The euro represents a powerful unifying force in an area that has not had a single currency for some 1,500 years - not since the Roman empire. The fact that the money is the same on different sides of a border inevitably binds the economies on each side more closely together. So the continental European economy will inevitably become more closely integrated as the years go by.

This inevitability stems from (sorry about the expression) price and wage transparency - the fact that both companies and individuals will be able to see the differences in wages and prices in different parts of the Continent. Sure, at the moment anyone with a calculator can work this out pretty fast, but not having to work it out at all really does change things.

How will transparency affect Europe? Well, of course we have no folk memory of the Roman empire, but we can look back at the early Fifties here, before the surge of international trade changed our lives. Things we bought were made here: if you wanted a car or a TV set you bought a British one because that was the only sort available. Now it is impossible to buy either.

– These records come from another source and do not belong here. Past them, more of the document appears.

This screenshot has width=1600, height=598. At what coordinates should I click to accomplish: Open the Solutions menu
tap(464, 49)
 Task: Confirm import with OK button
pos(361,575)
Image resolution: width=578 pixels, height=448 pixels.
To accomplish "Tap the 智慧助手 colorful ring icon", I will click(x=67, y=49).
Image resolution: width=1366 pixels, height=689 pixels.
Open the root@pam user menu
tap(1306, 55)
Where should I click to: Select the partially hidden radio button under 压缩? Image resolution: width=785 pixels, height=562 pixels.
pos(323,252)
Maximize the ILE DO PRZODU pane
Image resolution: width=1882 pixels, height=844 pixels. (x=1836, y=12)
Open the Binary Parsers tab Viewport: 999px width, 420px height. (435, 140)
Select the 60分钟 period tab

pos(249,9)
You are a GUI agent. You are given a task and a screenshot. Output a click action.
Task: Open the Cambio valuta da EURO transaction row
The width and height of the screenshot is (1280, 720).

But not all services are similarly traded. We still have bank accounts, mostly, in British banks. So continental Europe will be faced with a wave of cross-border trade not just in goods but also in services. Companies that are uncompetitive (like our car makers) will gradually disappear. Companies that are good will tend to take over. The single European market will make another leap forward, and though there will be winners and losers the overall efficiency of the European economy will undoubtedly rise as a result.

This will create tensions. To take another analogy, look at our local high streets. Stand in Inverness and you see the same stores as you do in Plymouth. That homogeneity has not yet happened on the Continent, but it will. Will Europeans feel comfortable about the practical aspects of economic integration, in particular the fact that local companies may fail as outsiders come in?

People will move more, too, as individuals can compare wages more directly and companies can more easily scour a larger market for talented staff. Again, the overall economic effect will be for more efficiency, but will continental Europeans feel comfortable about the migration that will result - "their" people losing jobs to outsiders?

I suspect that in the early years of the euro, these practical tensions will prove more difficult to contain than the more abstruse concerns about an interest rate being set by a committee in Frankfurt, rather than by a local central bank or finance ministry. Look 10 or more years forward and the pressure could become enormous. But if euroland does get through the next three years and succeed in exchanging all the marks, francs, lire and so on for euros, then do not expect the thing to break up swiftly thereafter.

Money is only money. People do adapt surprisingly fast to having a different kind of the stuff in their pockets and their bank accounts. We have, after all, had to adapt to the fact that our money now is worth less than 10 per cent of what it was worth 30 years ago. That is a much bigger adjustment than the shift from one currency to another.

So what happens in the next few weeks is no guide, positive or negative, to the future. Beware the euro-euphoria. Beware, too, the euro-sneers.